Reference calls are underused. Ask for two or three client references in SaaS, call them, and ask: “Did the account manager deliver what was promised in the first 90 days? What surprised you — positively or negatively? Would you recommend them to a friend?” References who sound like they’re reading from a prepared script might be warm introductions rather than independent voices.
Public content signals expertise depth. An agency that has written three blog posts in three years about “PPC tips” is different from one that publishes specific SaaS PPC analysis. Check their blog, their LinkedIn, their YouTube. Are they teaching real stuff, or just generating content for SEO?
For a full list of evaluated SaaS PPC agencies, see the best SaaS PPC agencies in 2025. For pricing context before negotiations, see SaaS PPC pricing: what to expect.
Frequently Asked Questions
How long does it take to onboard a SaaS PPC agency?

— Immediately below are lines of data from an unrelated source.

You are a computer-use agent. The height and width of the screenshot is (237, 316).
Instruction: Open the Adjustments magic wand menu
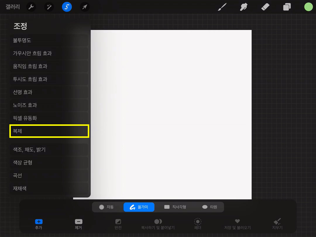tap(49, 7)
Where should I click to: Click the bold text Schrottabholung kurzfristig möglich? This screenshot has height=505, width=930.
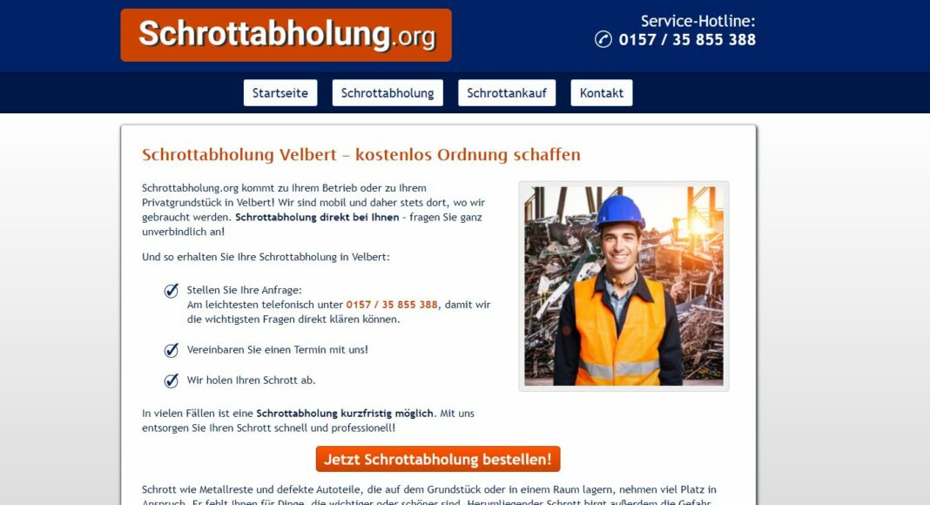point(345,413)
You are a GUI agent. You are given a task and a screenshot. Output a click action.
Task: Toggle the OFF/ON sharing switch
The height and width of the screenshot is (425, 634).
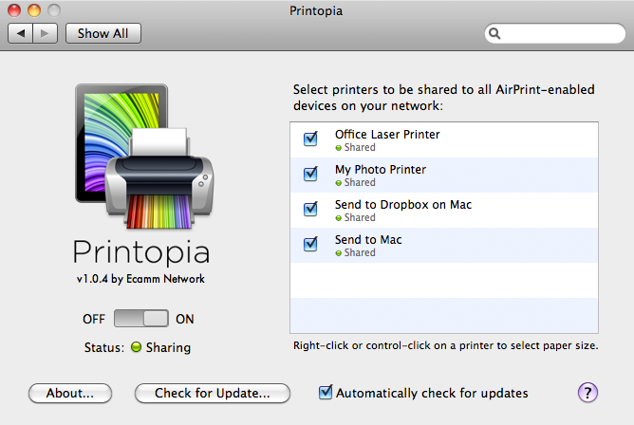[141, 319]
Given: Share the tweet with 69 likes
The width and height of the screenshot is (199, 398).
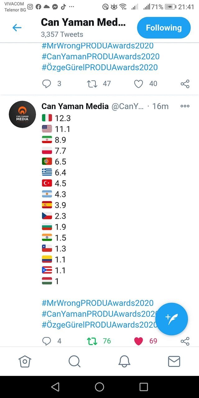Looking at the screenshot, I should (x=185, y=341).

Expect 2–4 weeks for onboarding before campaigns go live. This time covers account access setup, CRM integration, campaign architecture build, ad copy, and landing page review. Agencies that promise to start running ads within a week are skipping the structural work that determines whether campaigns generate qualified pipeline or just traffic volume.
What’s the minimum budget needed to work with a SaaS PPC agency?
Most boutique SaaS PPC agencies work with media budgets starting at $3,000–$5,000 per month. Below that level, there’s not enough spend to generate statistically meaningful conversion data within a reasonable time window. Enterprise-focused agencies often have minimum media budget requirements of $25,000 to $50,000 per month. Match the agency tier to your actual budget range.
Should you hire a SaaS PPC agency or build in-house?
It depends on your growth stage. Pre-Series A, an agency is almost always more cost-effective — you get senior expertise without the full-time salary, benefits, and recruiting cost of a dedicated PPC hire. Post-Series B, with $50K+ monthly media spend, an in-house hire starts to make economic sense. Many companies keep an agency for strategy and channel expertise while handling execution in-house at scale.
What should a SaaS PPC agency’s first deliverable be?
A thorough account audit or new account architecture document. This should cover: recommended campaign structure, initial keyword strategy, negative keyword list, bidding approach, landing page requirements, and CRM integration plan. If the first deliverable is a campaign going live without a documented strategy, you’re running without a plan.
How do you know if a SaaS PPC agency is underperforming?
Track these signals: CAC trending up over 90 days without explanation, qualified demo rate declining while form fill volume holds steady (traffic quality dropping), no monthly business review connecting spend to pipeline, slow or non-existent response to market changes (competitor surge, keyword opportunity), and reporting that shows only click metrics without pipeline data. Any two of these together warrant a direct conversation about performance.